The latest data breach yearly recap by Surfshark shows that 300 million accounts were breached in 2023, with the United States ranking first with 97 million breaches. Russia takes second place with 79 million. France (10M), Spain (8M) and India (5M) are far behind in the top five. The breach rate in the US more than tripled compared to 2022, while the global trends show a general decrease.
“As we look back on 2023, there’s a positive trend in data breaches – a 20% decrease in affected accounts compared to 2022. Despite this improvement, 300 million users worldwide still experienced breaches,” says Agneska Sablovskaja, lead researcher at Surfshark. “Even a single account data leak can lead to unauthorized access, risking the misuse of personal information, potential identity or financial theft. Using the same passwords across multiple accounts can compromise others, so it’s crucial to use unique and strong passwords for different online services.”
Surfshark learned the U.S. jumped to 1st place with almost 100 million breached online accounts in 2023, being previously ranked third with 31 million in 2022, after Russia and China. In 2022, Russia had the highest number of breaches. However, in 2023, the number of breaches decreased by 27%. Despite the decrease, Russia still holds over one-fourth of all breached accounts in 2023.
Q2 2023 had the most data breaches over the last year – 134 million, which is 80% more than the yearly average of 75 million. Q3 2023 had the fewest data breaches over the last year with only 31 million. In Q4 23, Panama and Israel had the biggest increase in data breaches.
Surfshark said LinkedIn had the biggest instance of people’s personal details being made available for nefarious actors.
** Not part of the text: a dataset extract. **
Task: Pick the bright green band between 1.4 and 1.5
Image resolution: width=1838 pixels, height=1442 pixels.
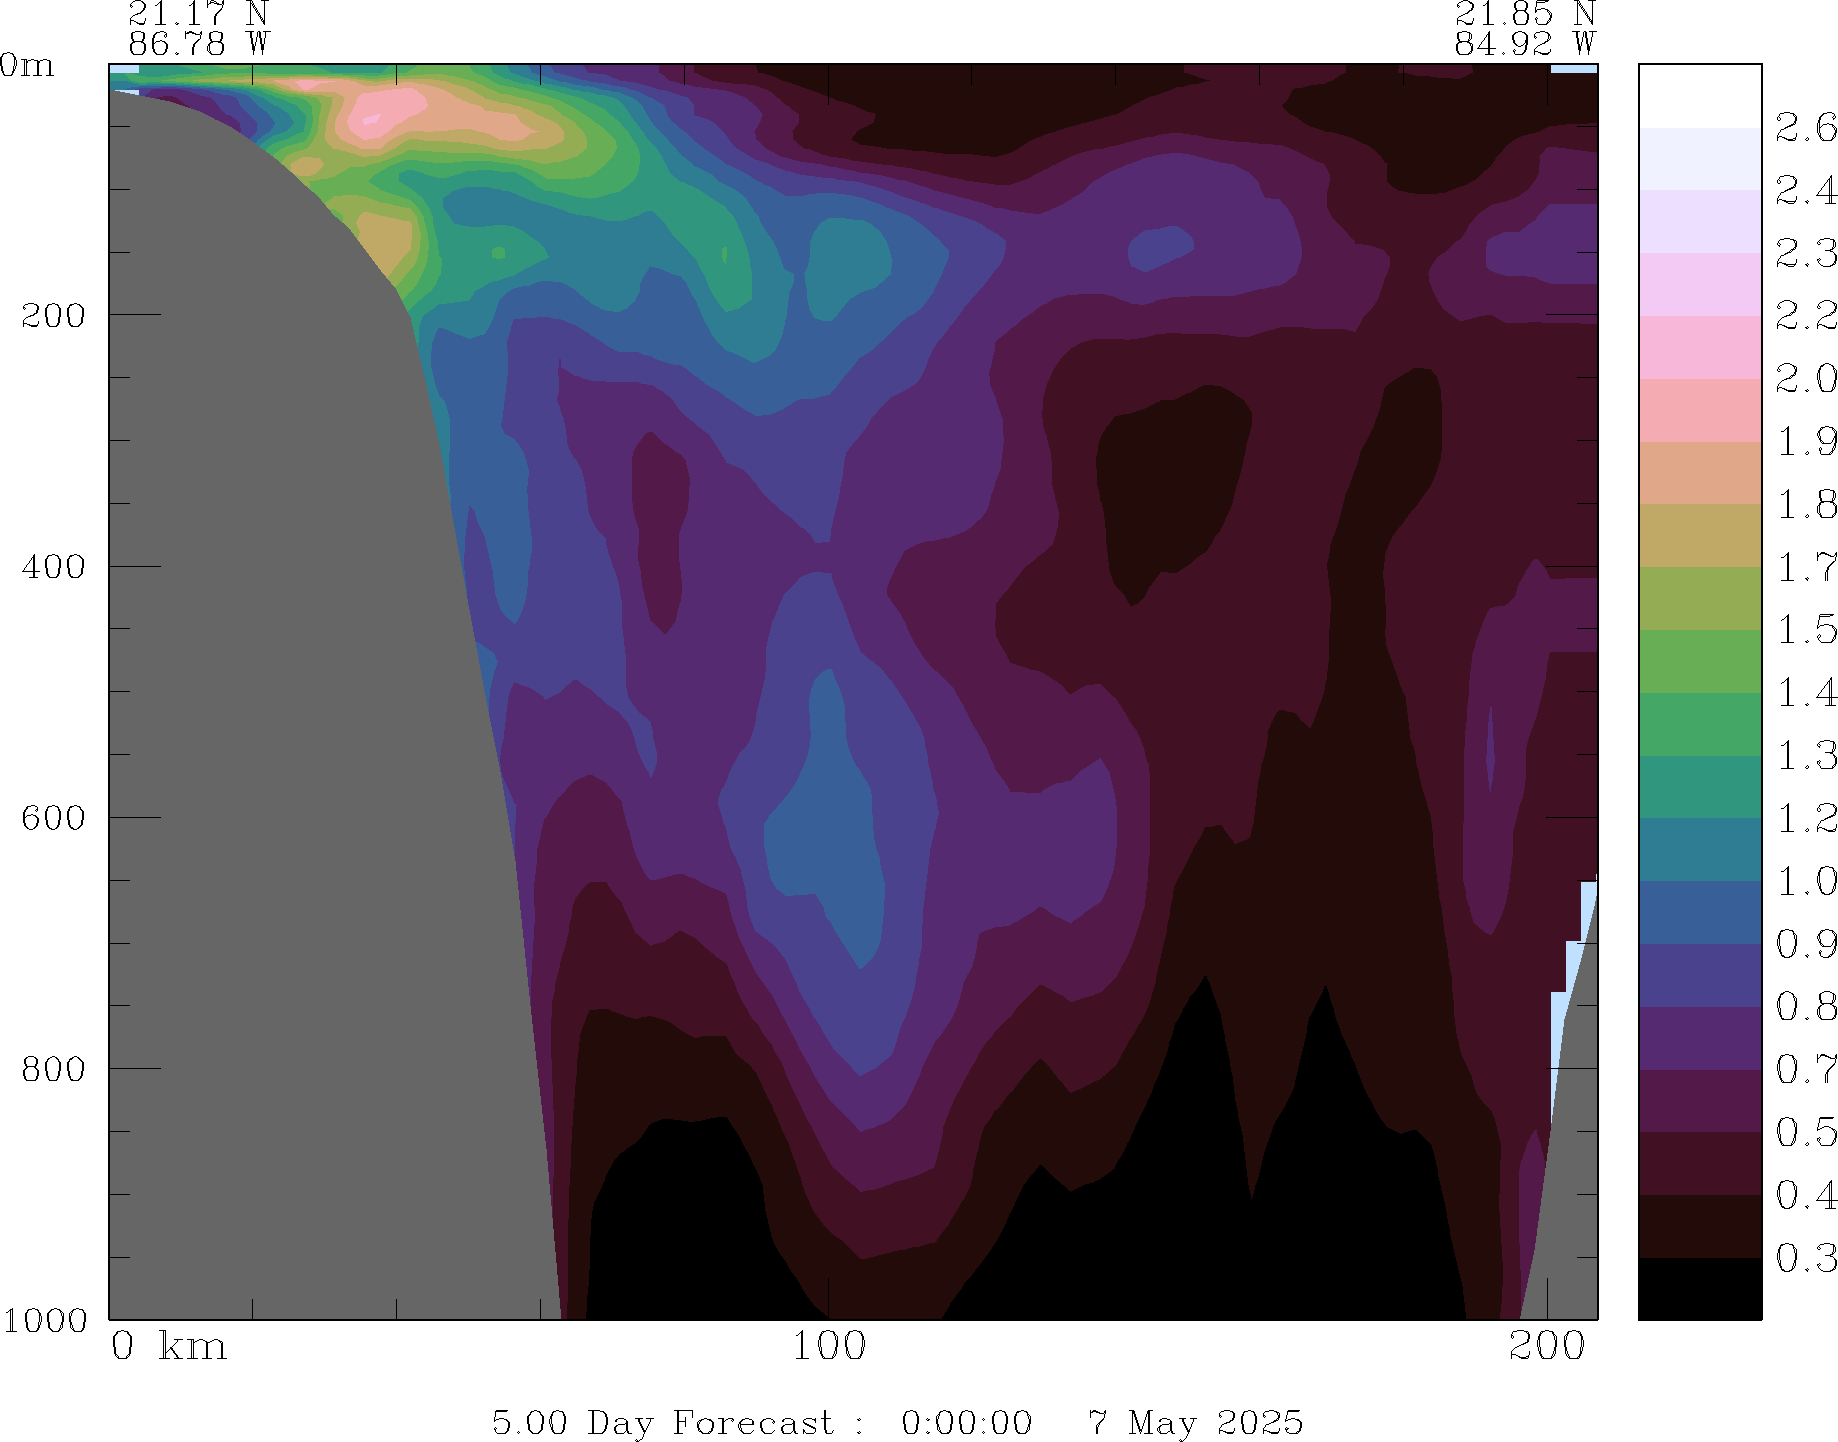Action: coord(1699,661)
In 2023, LinkedIn had almost 11.5 million emails leaked due to the scraping of publicly available information. Out of the leaked accounts, 1.6 million were American, 1.1 million were French, and 700,000 were British. Four Russian platforms, Chitai-gorod, Book24, Gloria Jeans, and SberSpasibo, experienced the second through fifth biggest data breaches. These breaches exposed around 20 million Russian email accounts.
In January, Surfshark said Duolingo had a data breach, resulting in the leak of 2..7 million email addresses. Nearly one million of these emails belonged to Americans, 170,000 to South Sudanese, and 120,000 to Spaniards. Another major data leak was on chess.com, where the scraped data of almost 1.3 million people ended up on hacker forums. Of these, 470,000 were American, 76,000 were French, 75,000 were British, and 66,000 were Indian.
Europe was the most affected region by breaches in 2023, followed by North America and Asia. In 2023, Europe’s data breaches decreased from 160 million in 2022 to 116.6 million in 2023. To put this into perspective, Surfshark explained one in three accounts breached in 2023 originated from Europe, with 67% of these being Russian. North America accounts for 34% of the breaches, with 101.7 million. North America’s breaches grew 193% in 2023 compared to the previous year.
An additional 9% of the accounts originated from Asia (26.3M). All other regions comprised less than 5% of the years’s total, and almost 14% remain unknown. Out of all regions, Africa saw the greatest year-over-year decrease — 88%, bringing its total of 25 million leaked accounts in 2022 down to 3 million in 2023.
In descending order, the ten most breached countries of 2023 were the United States, Russia, France, Spain, India, Taiwan, Australia, Italy, the United Kingdom, and Brazil.
The countries with the highest breach density in 2023 (number of leaked accounts per 1,000 residents): Russia (542), the United States (285), Czechia (207), Taiwan (169), Spain (164), France (162), Australia (134), Panama (98), Sweden (96) and Finland (89).
Surfshark said that when an email account is breached, the user is at risk of social engineering and identity theft. Scammers might send fake emails pretending to be from legitimate organizations, and those emails might contain links with computer viruses or requests to disclose even more personal information. If the email address was leaked with more personal information like name and address, scammers might even be able to impersonate the victim for various malicious purposes.